- **What you are asked to do**
Only the lines below, from the one with "Instruction: Click Show" through the one with "Task: Open the add Metrics columns icon", are to be written out, exactly.

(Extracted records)
_____

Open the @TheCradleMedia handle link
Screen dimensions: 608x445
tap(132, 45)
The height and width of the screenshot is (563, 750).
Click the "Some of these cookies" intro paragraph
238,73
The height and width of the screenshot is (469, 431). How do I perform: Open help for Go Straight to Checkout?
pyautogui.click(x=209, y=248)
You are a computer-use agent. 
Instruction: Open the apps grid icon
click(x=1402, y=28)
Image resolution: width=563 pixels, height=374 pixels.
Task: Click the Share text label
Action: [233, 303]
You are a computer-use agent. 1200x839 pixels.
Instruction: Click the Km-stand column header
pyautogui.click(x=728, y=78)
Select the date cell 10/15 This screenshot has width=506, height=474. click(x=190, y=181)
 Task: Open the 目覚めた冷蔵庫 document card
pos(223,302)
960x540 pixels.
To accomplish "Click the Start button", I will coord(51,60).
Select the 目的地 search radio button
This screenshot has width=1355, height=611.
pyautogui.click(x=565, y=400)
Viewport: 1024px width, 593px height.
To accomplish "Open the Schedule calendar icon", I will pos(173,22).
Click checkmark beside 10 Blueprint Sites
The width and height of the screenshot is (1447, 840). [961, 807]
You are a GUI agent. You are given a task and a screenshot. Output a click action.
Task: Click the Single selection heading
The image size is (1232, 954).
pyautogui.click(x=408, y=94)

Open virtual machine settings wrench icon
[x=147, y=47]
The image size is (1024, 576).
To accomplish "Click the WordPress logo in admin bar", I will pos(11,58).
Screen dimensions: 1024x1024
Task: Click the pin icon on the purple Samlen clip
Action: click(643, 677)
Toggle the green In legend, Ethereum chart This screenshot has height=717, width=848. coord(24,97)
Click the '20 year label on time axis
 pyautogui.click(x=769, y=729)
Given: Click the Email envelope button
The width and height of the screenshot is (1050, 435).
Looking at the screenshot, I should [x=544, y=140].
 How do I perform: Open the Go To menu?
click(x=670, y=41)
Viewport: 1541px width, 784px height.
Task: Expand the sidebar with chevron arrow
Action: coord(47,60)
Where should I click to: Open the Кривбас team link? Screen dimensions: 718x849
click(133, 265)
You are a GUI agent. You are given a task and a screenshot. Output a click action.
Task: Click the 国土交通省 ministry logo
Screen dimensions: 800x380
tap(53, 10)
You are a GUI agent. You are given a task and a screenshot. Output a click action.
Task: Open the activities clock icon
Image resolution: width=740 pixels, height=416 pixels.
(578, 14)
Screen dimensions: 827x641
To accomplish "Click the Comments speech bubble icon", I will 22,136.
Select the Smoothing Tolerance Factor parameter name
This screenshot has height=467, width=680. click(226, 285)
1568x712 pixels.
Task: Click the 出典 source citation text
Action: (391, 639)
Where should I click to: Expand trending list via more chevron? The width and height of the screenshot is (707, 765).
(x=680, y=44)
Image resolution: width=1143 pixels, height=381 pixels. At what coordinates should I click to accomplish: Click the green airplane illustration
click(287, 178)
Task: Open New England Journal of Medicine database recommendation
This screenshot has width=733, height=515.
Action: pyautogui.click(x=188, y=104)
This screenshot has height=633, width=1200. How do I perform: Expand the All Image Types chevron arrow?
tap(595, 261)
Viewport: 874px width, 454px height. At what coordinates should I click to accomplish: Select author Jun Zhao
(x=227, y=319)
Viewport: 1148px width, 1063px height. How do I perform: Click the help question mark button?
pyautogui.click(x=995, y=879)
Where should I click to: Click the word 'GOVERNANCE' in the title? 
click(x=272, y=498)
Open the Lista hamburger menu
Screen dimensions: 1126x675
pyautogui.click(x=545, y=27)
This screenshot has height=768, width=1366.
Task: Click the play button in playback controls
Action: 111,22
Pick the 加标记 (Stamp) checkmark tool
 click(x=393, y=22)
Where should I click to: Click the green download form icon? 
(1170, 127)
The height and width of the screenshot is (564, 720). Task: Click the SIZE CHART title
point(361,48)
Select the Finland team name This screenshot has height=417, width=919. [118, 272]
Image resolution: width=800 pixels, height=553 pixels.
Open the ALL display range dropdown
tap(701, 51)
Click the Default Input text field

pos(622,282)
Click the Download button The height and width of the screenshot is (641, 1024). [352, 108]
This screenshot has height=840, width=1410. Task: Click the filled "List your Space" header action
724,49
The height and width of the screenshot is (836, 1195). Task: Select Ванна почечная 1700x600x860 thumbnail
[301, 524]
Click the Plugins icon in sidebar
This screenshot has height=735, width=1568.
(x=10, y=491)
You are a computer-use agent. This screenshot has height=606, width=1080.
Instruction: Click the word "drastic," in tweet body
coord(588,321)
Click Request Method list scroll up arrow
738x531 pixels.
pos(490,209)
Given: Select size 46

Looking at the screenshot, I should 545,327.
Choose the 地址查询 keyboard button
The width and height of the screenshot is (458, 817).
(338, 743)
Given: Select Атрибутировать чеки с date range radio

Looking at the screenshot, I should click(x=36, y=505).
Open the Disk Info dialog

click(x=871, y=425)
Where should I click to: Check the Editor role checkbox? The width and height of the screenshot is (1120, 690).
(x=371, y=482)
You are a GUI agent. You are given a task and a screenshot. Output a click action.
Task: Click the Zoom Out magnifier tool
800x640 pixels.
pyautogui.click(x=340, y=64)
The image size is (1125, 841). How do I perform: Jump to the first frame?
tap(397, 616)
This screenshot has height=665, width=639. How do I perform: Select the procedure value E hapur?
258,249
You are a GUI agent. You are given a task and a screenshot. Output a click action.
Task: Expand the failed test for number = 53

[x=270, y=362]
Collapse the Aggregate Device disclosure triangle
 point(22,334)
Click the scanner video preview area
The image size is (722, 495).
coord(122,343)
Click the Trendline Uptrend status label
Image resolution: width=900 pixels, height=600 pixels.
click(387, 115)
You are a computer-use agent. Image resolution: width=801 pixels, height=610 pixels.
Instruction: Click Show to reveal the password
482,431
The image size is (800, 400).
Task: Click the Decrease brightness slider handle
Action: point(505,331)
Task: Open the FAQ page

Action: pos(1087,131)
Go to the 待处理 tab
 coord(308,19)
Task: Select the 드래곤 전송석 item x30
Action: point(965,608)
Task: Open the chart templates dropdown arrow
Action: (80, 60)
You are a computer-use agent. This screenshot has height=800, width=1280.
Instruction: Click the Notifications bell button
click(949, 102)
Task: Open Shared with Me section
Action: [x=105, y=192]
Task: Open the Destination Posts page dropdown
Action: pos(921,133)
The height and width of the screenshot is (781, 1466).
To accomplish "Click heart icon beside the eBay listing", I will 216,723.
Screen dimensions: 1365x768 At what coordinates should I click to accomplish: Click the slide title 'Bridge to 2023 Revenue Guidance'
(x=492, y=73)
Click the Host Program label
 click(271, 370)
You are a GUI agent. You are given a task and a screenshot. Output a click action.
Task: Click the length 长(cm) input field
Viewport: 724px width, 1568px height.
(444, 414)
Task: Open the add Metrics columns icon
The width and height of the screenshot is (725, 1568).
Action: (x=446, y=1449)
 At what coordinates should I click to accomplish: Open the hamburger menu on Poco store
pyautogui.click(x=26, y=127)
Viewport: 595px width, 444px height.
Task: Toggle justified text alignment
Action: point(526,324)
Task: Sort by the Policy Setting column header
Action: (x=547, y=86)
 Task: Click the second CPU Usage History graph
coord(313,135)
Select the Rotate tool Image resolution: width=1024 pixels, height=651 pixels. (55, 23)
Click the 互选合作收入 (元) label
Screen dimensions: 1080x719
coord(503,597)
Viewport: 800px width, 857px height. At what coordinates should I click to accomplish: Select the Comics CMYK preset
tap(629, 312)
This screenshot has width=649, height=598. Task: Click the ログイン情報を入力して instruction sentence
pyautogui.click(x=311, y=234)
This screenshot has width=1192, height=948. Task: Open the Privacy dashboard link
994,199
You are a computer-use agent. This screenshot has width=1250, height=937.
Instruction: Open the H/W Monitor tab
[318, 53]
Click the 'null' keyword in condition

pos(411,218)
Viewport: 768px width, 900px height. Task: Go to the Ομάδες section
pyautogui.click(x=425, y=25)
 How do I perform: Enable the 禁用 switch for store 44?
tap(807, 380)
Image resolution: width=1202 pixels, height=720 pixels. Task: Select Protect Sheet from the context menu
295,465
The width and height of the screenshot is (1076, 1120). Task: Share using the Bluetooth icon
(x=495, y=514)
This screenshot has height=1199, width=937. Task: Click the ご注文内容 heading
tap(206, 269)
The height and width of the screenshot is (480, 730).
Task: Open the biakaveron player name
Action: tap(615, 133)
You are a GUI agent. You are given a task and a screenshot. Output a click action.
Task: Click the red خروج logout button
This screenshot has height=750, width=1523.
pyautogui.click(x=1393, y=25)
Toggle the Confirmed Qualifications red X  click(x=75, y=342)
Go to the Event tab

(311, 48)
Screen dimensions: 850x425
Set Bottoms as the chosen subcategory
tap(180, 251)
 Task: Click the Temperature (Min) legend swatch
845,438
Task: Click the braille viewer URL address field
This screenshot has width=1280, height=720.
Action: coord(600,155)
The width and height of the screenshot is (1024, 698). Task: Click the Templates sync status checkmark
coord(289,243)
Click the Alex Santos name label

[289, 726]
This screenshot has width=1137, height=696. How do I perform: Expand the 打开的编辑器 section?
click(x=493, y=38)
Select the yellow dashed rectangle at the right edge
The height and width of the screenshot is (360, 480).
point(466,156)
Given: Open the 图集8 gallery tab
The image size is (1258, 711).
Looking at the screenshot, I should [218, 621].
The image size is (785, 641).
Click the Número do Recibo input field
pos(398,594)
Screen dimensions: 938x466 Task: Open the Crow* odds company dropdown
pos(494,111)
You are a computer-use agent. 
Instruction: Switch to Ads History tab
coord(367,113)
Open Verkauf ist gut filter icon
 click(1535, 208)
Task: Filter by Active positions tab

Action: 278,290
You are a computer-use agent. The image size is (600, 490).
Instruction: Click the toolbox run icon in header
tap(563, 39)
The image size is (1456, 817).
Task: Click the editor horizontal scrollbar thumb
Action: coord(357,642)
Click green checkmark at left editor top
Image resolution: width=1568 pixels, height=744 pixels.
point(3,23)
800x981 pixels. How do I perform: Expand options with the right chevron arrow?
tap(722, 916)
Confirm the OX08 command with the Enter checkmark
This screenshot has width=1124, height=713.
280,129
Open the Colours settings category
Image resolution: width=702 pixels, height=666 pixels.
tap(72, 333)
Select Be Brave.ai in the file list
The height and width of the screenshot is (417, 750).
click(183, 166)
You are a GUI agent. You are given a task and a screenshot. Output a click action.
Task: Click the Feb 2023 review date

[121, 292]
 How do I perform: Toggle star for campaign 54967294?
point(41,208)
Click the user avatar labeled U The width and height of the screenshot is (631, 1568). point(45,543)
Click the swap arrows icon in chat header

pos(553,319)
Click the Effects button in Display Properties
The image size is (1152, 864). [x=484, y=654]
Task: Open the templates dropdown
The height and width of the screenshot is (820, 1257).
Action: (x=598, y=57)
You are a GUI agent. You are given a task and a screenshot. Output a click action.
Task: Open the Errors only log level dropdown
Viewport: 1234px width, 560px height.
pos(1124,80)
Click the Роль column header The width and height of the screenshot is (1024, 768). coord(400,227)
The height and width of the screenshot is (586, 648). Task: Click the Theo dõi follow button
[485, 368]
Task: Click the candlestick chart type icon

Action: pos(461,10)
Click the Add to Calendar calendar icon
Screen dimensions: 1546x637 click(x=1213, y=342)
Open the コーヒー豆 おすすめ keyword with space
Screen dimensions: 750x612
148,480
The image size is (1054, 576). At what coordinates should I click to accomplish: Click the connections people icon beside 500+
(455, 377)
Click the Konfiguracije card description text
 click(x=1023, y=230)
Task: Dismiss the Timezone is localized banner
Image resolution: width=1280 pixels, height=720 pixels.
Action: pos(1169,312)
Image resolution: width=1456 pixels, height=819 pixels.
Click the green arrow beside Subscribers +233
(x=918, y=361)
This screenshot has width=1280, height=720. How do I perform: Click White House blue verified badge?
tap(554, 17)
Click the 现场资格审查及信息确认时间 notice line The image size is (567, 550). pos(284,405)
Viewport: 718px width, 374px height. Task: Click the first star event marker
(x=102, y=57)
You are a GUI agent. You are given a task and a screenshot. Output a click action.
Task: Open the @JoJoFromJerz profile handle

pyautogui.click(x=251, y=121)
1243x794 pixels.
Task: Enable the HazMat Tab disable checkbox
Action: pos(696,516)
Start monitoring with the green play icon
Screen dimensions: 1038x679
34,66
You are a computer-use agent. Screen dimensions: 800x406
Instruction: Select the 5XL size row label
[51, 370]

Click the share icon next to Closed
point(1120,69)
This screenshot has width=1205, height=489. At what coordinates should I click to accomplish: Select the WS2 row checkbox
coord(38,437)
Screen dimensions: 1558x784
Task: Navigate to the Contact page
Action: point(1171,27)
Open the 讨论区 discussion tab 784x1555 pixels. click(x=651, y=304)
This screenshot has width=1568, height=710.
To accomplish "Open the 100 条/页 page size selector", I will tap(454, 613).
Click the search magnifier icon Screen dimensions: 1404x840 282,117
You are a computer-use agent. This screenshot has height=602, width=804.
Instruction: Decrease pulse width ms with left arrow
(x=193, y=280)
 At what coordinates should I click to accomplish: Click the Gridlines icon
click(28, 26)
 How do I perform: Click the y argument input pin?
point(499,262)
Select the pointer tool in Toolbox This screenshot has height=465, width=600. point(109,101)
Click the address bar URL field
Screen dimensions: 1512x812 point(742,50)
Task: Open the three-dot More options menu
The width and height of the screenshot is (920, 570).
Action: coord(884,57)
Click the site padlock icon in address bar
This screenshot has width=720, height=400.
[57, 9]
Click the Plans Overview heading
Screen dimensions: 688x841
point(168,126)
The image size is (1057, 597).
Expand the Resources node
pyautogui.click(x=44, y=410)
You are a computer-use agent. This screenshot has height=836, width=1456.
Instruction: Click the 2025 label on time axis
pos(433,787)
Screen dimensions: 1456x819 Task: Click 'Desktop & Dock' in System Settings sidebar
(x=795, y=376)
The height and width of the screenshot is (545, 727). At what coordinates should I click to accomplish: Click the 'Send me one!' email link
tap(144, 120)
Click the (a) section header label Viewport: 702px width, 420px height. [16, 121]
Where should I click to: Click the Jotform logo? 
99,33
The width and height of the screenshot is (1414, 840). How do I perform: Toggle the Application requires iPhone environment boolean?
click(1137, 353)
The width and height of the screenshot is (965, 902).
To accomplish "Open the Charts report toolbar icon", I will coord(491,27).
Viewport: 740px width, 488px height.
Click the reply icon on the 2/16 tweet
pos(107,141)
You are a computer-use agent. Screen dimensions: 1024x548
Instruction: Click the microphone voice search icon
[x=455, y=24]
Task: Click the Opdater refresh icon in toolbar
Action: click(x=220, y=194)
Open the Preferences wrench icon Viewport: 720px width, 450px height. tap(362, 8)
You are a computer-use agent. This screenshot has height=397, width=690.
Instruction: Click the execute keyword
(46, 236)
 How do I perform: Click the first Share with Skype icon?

_____

- **Result of this exercise**
Instruction: Click Show to reveal the password
482,431
The image size is (800, 400).
Task: Click the Decrease brightness slider handle
Action: point(505,331)
Task: Open the FAQ page

Action: pos(1087,131)
Go to the 待处理 tab
 coord(308,19)
Task: Select the 드래곤 전송석 item x30
Action: point(965,608)
Task: Open the chart templates dropdown arrow
Action: (80, 60)
You are a computer-use agent. This screenshot has height=800, width=1280.
Instruction: Click the Notifications bell button
click(949, 102)
Task: Open Shared with Me section
Action: [x=105, y=192]
Task: Open the Destination Posts page dropdown
Action: pos(921,133)
The height and width of the screenshot is (781, 1466).
To accomplish "Click heart icon beside the eBay listing", I will 216,723.
Screen dimensions: 1365x768 At what coordinates should I click to accomplish: Click the slide title 'Bridge to 2023 Revenue Guidance'
(x=492, y=73)
Click the Host Program label
 click(271, 370)
You are a GUI agent. You are given a task and a screenshot. Output a click action.
Task: Click the length 长(cm) input field
Viewport: 724px width, 1568px height.
(444, 414)
Task: Open the add Metrics columns icon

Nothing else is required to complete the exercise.